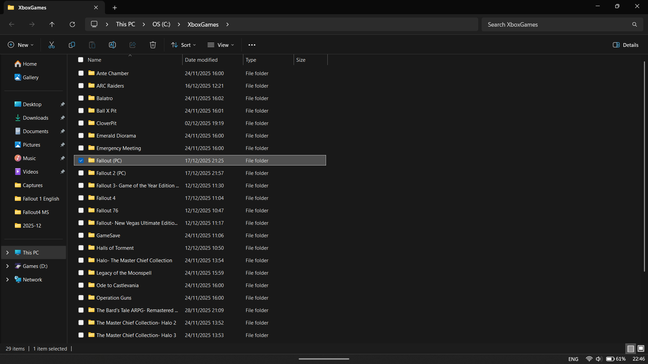Share the selected Fallout folder
This screenshot has height=364, width=648.
click(x=132, y=44)
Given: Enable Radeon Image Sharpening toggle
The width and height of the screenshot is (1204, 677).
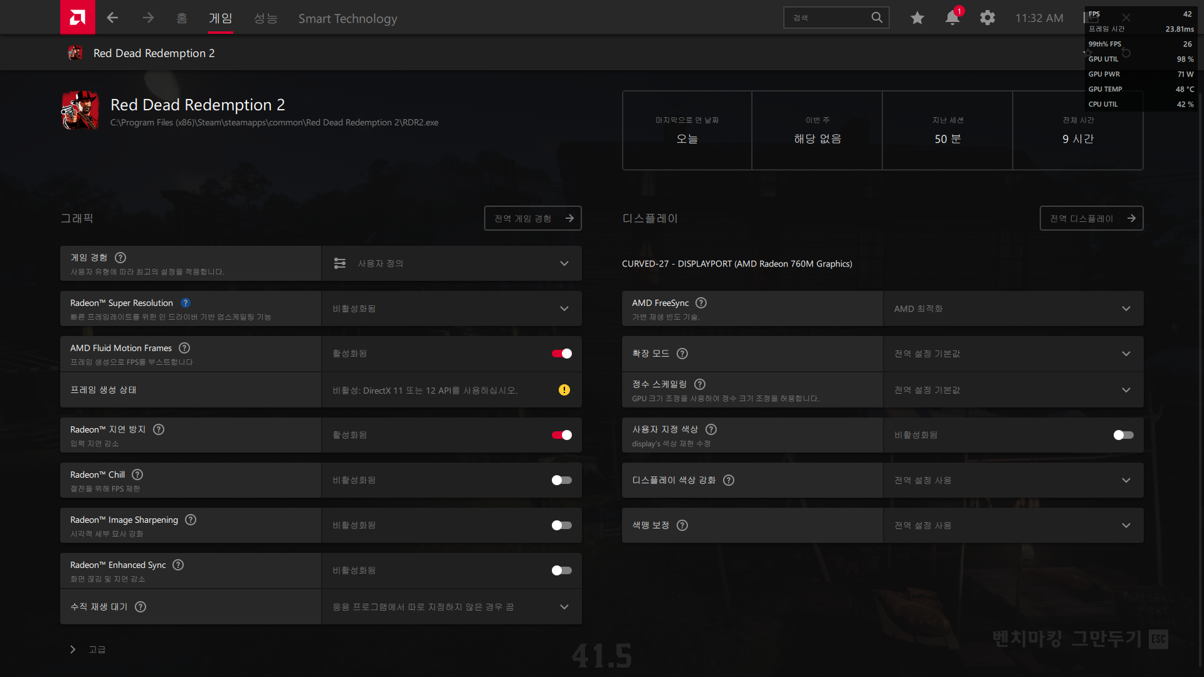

=== YOUR GOAL ===
Would you retype exactly the lines running from the line that contains "Given: Enable Radeon Image Sharpening toggle" through the end of the listing above, both included? Skip every picture.

=== RESPONSE ===
Given: Enable Radeon Image Sharpening toggle
The width and height of the screenshot is (1204, 677).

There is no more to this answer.